Las tasas, banco por banco
El plazo fijo tradicional a 30 días ofrece hoy rendimientos que van del 15% al 19,5% de tasa nominal anual (TNA), según el banco. El Banco Provincia encabeza el ranking con 19,5% TNA, seguido por BBVA Argentina con 18,75% y Banco Galicia con 18,25%. En el tramo medio aparecen Banco Macro (18%), Banco Nación, ICBC Argentina y Banco Credicoop, los tres en 17,5%, y Banco Ciudad con 17%. En los últimos puestos se ubican Banco Patagonia con 16% y Banco Santander Argentina con 15%. La diferencia entre el mayor y el menor rendimiento del ranking es de 4,5 puntos porcentuales.
En términos concretos, un depósito de $1.000.000 a la tasa intermedia de 17,5% TNA genera un interés de aproximadamente $14.380 al cabo de un mes, lo que deja un capital final de $1.014.380. El número es nominal: a precios reales, el resultado depende de cuánto avanzó la inflación en ese mismo período.

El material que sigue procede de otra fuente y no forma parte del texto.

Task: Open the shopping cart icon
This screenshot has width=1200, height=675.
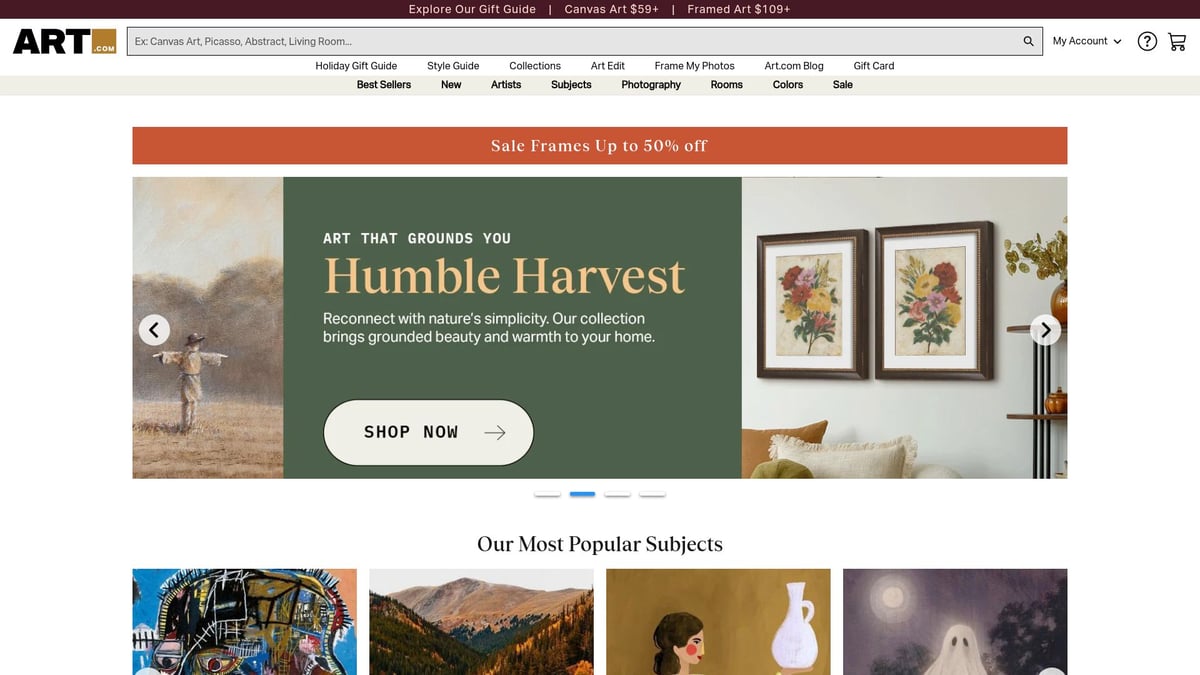Action: tap(1177, 41)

Por qué el rendimiento real sigue en negativo
El problema central del plazo fijo no es la tasa en sí misma, sino la brecha con la inflación. Aunque la suba de precios viene desacelerando desde los picos de fines de 2024, el ritmo mensual del índice de precios al consumidor del INDEC todavía supera lo que rinde un depósito a 30 días en la mayoría de los bancos. Eso convierte al plazo fijo tradicional en un instrumento de rendimiento real negativo: el ahorrista recibe más pesos al vencimiento, pero esos pesos compran menos que al momento del depósito.
Esta dinámica no es nueva en Argentina. Históricamente, cada vez que la tasa de política monetaria del Banco Central se ubica por debajo de la inflación, los bancos trasladan esa señal a las tasas pasivas y el plazo fijo deja de funcionar como resguardo de valor. El ciclo actual reproduce ese patrón: el BCRA sostuvo recortes de tasas durante los últimos meses en línea con la desaceleración inflacionaria, pero la velocidad del ajuste hizo que la tasa real pasiva se mantuviera en terreno negativo.

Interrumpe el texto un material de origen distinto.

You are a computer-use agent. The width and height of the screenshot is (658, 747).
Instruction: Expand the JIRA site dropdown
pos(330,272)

Hacia dónde van los ahorristas
La alternativa más elegida en este contexto son las billeteras virtuales y los fondos comunes de inversión money market. Ambas opciones ofrecen liquidez inmediata, con el dinero disponible en el día y sin el plazo mínimo de 30 días, además de tasas que, en varios casos, se acercan o superan a las de los plazos fijos de los bancos privados más rezagados del ranking.
Los fondos money market invierten principalmente en cauciones bursátiles e instrumentos de corto plazo, y su tasa efectiva diaria se actualiza de manera constante. Cuando la curva de tasas es relativamente plana y la inflación sigue siendo el parámetro de referencia, la liquidez pesa tanto como el rendimiento en la decisión del ahorrista minorista.
Desde las plataformas digitales, la propuesta es más directa: el dinero acreditado en cuenta remunera desde el primer día sin condición de plazo. Esa simplicidad operativa, sumada a la posibilidad de retirar el capital en cualquier momento, hace que el costo de oportunidad de dejar la plata en un plazo fijo tradicional sea más difícil de justificar.
Qué mirar en las próximas semanas
La evolución de las tasas pasivas dependerá de dos variables que se mueven en paralelo: el dato de inflación mensual del INDEC y las decisiones de tasa del BCRA. Si la inflación continúa bajando y el Central acompaña con nuevos recortes, la TNA del plazo fijo podría seguir ajustándose a la baja. Si, en cambio, la desaceleración inflacionaria se frena o hay presión cambiaria, los bancos podrían verse obligados a subir las tasas para retener depósitos.
Por ahora, el spread de 4,5 puntos entre el banco que más paga y el que menos paga indica que hay diferencias reales según la entidad. Para el ahorrista que de todas formas prefiere el plazo fijo —por simplicidad, por garantía del Fondo de Garantía de los Depósitos (FGD) o por hábito—, comparar entre bancos tiene sentido concreto: en un depósito de un millón de pesos a 30 días, la diferencia entre el 15% y el 19,5% TNA equivale a cerca de $3.750 de interés adicional.